---------- Data records
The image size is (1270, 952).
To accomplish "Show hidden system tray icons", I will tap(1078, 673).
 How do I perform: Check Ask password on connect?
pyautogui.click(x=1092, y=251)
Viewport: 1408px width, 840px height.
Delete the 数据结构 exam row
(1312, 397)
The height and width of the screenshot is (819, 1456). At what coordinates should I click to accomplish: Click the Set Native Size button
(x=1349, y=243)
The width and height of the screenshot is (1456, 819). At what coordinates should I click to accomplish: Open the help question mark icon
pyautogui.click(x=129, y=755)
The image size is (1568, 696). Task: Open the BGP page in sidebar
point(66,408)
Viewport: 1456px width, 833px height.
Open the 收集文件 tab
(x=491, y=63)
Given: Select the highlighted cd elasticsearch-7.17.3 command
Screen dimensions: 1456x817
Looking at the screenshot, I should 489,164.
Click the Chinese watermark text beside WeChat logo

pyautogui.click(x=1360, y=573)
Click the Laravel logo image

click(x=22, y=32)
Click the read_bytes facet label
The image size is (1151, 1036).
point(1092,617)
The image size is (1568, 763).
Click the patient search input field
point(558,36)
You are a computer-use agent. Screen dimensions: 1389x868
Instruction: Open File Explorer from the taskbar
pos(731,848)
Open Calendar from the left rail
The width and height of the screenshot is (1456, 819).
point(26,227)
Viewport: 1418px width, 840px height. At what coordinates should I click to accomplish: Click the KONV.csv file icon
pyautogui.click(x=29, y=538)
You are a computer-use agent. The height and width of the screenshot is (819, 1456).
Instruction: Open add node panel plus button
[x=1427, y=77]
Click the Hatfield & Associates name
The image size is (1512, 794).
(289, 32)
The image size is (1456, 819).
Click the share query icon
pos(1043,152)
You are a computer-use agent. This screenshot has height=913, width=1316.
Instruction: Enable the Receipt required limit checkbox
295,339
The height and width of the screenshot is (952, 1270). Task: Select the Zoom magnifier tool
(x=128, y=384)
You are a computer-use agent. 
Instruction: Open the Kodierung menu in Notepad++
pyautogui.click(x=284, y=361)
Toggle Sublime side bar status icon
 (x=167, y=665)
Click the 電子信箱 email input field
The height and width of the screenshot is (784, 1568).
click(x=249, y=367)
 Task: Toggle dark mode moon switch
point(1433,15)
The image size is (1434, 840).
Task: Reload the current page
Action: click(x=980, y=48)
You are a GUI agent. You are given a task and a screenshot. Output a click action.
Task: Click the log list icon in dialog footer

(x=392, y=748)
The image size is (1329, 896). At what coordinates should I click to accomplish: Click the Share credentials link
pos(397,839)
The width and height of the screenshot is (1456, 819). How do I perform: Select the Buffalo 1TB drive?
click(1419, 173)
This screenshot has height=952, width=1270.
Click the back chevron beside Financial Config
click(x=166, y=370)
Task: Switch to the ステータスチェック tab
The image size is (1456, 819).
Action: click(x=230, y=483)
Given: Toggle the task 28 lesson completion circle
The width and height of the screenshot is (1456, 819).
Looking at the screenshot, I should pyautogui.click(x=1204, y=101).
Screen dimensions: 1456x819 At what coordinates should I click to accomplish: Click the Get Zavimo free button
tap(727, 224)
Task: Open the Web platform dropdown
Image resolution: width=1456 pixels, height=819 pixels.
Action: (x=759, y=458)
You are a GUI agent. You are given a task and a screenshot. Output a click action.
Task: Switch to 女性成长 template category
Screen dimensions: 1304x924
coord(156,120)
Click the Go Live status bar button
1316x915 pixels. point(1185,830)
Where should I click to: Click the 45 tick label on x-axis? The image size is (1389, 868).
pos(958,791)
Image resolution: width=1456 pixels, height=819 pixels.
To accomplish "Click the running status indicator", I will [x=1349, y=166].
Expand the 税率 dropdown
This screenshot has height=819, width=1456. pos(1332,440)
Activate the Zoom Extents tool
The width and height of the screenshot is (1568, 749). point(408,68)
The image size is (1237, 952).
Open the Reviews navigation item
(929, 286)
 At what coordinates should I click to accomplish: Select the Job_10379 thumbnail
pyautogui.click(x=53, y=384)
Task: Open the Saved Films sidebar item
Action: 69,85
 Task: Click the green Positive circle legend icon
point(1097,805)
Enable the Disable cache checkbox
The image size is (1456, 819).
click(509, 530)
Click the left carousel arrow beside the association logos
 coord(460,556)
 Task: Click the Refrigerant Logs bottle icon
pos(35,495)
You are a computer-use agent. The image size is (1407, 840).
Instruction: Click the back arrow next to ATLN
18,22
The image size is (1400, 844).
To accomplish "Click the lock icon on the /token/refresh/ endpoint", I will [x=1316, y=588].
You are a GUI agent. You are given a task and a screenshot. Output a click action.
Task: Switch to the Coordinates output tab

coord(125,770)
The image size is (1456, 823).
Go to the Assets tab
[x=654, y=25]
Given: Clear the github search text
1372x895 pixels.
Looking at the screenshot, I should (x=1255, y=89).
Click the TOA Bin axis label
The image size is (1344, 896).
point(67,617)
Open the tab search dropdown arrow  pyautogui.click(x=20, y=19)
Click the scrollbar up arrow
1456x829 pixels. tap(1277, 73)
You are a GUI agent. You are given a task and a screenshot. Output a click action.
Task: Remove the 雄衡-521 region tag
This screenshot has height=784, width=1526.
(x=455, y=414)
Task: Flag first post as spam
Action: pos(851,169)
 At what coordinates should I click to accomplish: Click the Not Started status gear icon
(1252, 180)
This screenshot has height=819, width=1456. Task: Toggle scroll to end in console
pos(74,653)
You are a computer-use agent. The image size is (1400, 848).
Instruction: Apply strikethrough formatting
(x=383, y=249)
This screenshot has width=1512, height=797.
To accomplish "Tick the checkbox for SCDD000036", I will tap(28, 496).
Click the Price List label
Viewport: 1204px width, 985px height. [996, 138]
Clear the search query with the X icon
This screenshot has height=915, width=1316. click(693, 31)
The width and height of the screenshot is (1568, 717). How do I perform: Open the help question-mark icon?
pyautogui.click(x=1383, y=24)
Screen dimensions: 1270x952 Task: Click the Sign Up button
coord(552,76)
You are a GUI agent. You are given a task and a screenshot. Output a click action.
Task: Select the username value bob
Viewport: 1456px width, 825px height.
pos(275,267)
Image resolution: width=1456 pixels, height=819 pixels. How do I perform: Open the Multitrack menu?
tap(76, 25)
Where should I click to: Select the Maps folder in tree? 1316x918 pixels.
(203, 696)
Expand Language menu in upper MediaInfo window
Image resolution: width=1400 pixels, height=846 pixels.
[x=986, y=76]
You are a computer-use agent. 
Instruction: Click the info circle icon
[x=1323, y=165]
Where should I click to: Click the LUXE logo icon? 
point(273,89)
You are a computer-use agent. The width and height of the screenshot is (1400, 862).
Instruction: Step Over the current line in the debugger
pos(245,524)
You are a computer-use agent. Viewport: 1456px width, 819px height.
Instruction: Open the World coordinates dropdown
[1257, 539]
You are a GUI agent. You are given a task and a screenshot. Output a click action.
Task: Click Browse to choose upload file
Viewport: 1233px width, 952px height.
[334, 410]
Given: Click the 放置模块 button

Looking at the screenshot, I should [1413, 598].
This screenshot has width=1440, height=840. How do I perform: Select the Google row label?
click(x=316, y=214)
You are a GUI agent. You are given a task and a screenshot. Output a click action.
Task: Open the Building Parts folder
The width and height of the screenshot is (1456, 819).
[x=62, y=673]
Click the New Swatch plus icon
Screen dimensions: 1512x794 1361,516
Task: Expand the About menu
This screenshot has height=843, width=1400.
--------------------
Reproduce the material in full, keeping every line exactly as given.

**Written response**
The image size is (1270, 952).
To accomplish "Show hidden system tray icons", I will tap(1078, 673).
 How do I perform: Check Ask password on connect?
pyautogui.click(x=1092, y=251)
Viewport: 1408px width, 840px height.
Delete the 数据结构 exam row
(1312, 397)
The height and width of the screenshot is (819, 1456). At what coordinates should I click to accomplish: Click the Set Native Size button
(x=1349, y=243)
The width and height of the screenshot is (1456, 819). At what coordinates should I click to accomplish: Open the help question mark icon
pyautogui.click(x=129, y=755)
The image size is (1568, 696). Task: Open the BGP page in sidebar
point(66,408)
Viewport: 1456px width, 833px height.
Open the 收集文件 tab
(x=491, y=63)
Given: Select the highlighted cd elasticsearch-7.17.3 command
Screen dimensions: 1456x817
Looking at the screenshot, I should 489,164.
Click the Chinese watermark text beside WeChat logo

pyautogui.click(x=1360, y=573)
Click the Laravel logo image

click(x=22, y=32)
Click the read_bytes facet label
The image size is (1151, 1036).
point(1092,617)
The image size is (1568, 763).
Click the patient search input field
point(558,36)
You are a computer-use agent. Screen dimensions: 1389x868
Instruction: Open File Explorer from the taskbar
pos(731,848)
Open Calendar from the left rail
The width and height of the screenshot is (1456, 819).
point(26,227)
Viewport: 1418px width, 840px height. At what coordinates should I click to accomplish: Click the KONV.csv file icon
pyautogui.click(x=29, y=538)
You are a computer-use agent. The height and width of the screenshot is (819, 1456).
Instruction: Open add node panel plus button
[x=1427, y=77]
Click the Hatfield & Associates name
The image size is (1512, 794).
(289, 32)
The image size is (1456, 819).
Click the share query icon
pos(1043,152)
You are a computer-use agent. This screenshot has height=913, width=1316.
Instruction: Enable the Receipt required limit checkbox
295,339
The height and width of the screenshot is (952, 1270). Task: Select the Zoom magnifier tool
(x=128, y=384)
You are a computer-use agent. 
Instruction: Open the Kodierung menu in Notepad++
pyautogui.click(x=284, y=361)
Toggle Sublime side bar status icon
 (x=167, y=665)
Click the 電子信箱 email input field
The height and width of the screenshot is (784, 1568).
click(x=249, y=367)
 Task: Toggle dark mode moon switch
point(1433,15)
The image size is (1434, 840).
Task: Reload the current page
Action: click(x=980, y=48)
You are a GUI agent. You are given a task and a screenshot. Output a click action.
Task: Click the log list icon in dialog footer

(x=392, y=748)
The image size is (1329, 896). At what coordinates should I click to accomplish: Click the Share credentials link
pos(397,839)
The width and height of the screenshot is (1456, 819). How do I perform: Select the Buffalo 1TB drive?
click(1419, 173)
This screenshot has height=952, width=1270.
Click the back chevron beside Financial Config
click(x=166, y=370)
Task: Switch to the ステータスチェック tab
The image size is (1456, 819).
Action: click(x=230, y=483)
Given: Toggle the task 28 lesson completion circle
The width and height of the screenshot is (1456, 819).
Looking at the screenshot, I should pyautogui.click(x=1204, y=101).
Screen dimensions: 1456x819 At what coordinates should I click to accomplish: Click the Get Zavimo free button
tap(727, 224)
Task: Open the Web platform dropdown
Image resolution: width=1456 pixels, height=819 pixels.
Action: (x=759, y=458)
You are a GUI agent. You are given a task and a screenshot. Output a click action.
Task: Switch to 女性成长 template category
Screen dimensions: 1304x924
coord(156,120)
Click the Go Live status bar button
1316x915 pixels. point(1185,830)
Where should I click to: Click the 45 tick label on x-axis? The image size is (1389, 868).
pos(958,791)
Image resolution: width=1456 pixels, height=819 pixels.
To accomplish "Click the running status indicator", I will [x=1349, y=166].
Expand the 税率 dropdown
This screenshot has height=819, width=1456. pos(1332,440)
Activate the Zoom Extents tool
The width and height of the screenshot is (1568, 749). point(408,68)
The image size is (1237, 952).
Open the Reviews navigation item
(929, 286)
 At what coordinates should I click to accomplish: Select the Job_10379 thumbnail
pyautogui.click(x=53, y=384)
Task: Open the Saved Films sidebar item
Action: 69,85
 Task: Click the green Positive circle legend icon
point(1097,805)
Enable the Disable cache checkbox
The image size is (1456, 819).
click(509, 530)
Click the left carousel arrow beside the association logos
 coord(460,556)
 Task: Click the Refrigerant Logs bottle icon
pos(35,495)
You are a computer-use agent. The image size is (1407, 840).
Instruction: Click the back arrow next to ATLN
18,22
The image size is (1400, 844).
To accomplish "Click the lock icon on the /token/refresh/ endpoint", I will [x=1316, y=588].
You are a GUI agent. You are given a task and a screenshot. Output a click action.
Task: Switch to the Coordinates output tab

coord(125,770)
The image size is (1456, 823).
Go to the Assets tab
[x=654, y=25]
Given: Clear the github search text
1372x895 pixels.
Looking at the screenshot, I should (x=1255, y=89).
Click the TOA Bin axis label
The image size is (1344, 896).
point(67,617)
Open the tab search dropdown arrow  pyautogui.click(x=20, y=19)
Click the scrollbar up arrow
1456x829 pixels. tap(1277, 73)
You are a GUI agent. You are given a task and a screenshot. Output a click action.
Task: Remove the 雄衡-521 region tag
This screenshot has height=784, width=1526.
(x=455, y=414)
Task: Flag first post as spam
Action: pos(851,169)
 At what coordinates should I click to accomplish: Click the Not Started status gear icon
(1252, 180)
This screenshot has height=819, width=1456. Task: Toggle scroll to end in console
pos(74,653)
You are a computer-use agent. The image size is (1400, 848).
Instruction: Apply strikethrough formatting
(x=383, y=249)
This screenshot has width=1512, height=797.
To accomplish "Tick the checkbox for SCDD000036", I will tap(28, 496).
Click the Price List label
Viewport: 1204px width, 985px height. [996, 138]
Clear the search query with the X icon
This screenshot has height=915, width=1316. click(693, 31)
The width and height of the screenshot is (1568, 717). How do I perform: Open the help question-mark icon?
pyautogui.click(x=1383, y=24)
Screen dimensions: 1270x952 Task: Click the Sign Up button
coord(552,76)
You are a GUI agent. You are given a task and a screenshot. Output a click action.
Task: Select the username value bob
Viewport: 1456px width, 825px height.
pos(275,267)
Image resolution: width=1456 pixels, height=819 pixels. How do I perform: Open the Multitrack menu?
tap(76, 25)
Where should I click to: Select the Maps folder in tree? 1316x918 pixels.
(203, 696)
Expand Language menu in upper MediaInfo window
Image resolution: width=1400 pixels, height=846 pixels.
[x=986, y=76]
You are a computer-use agent. 
Instruction: Click the info circle icon
[x=1323, y=165]
Where should I click to: Click the LUXE logo icon? 
point(273,89)
You are a computer-use agent. The width and height of the screenshot is (1400, 862).
Instruction: Step Over the current line in the debugger
pos(245,524)
You are a computer-use agent. Viewport: 1456px width, 819px height.
Instruction: Open the World coordinates dropdown
[1257, 539]
You are a GUI agent. You are given a task and a screenshot. Output a click action.
Task: Click Browse to choose upload file
Viewport: 1233px width, 952px height.
[334, 410]
Given: Click the 放置模块 button

Looking at the screenshot, I should [1413, 598].
This screenshot has width=1440, height=840. How do I perform: Select the Google row label?
click(x=316, y=214)
You are a GUI agent. You are given a task and a screenshot. Output a click action.
Task: Open the Building Parts folder
The width and height of the screenshot is (1456, 819).
[x=62, y=673]
Click the New Swatch plus icon
Screen dimensions: 1512x794 1361,516
Task: Expand the About menu
This screenshot has height=843, width=1400.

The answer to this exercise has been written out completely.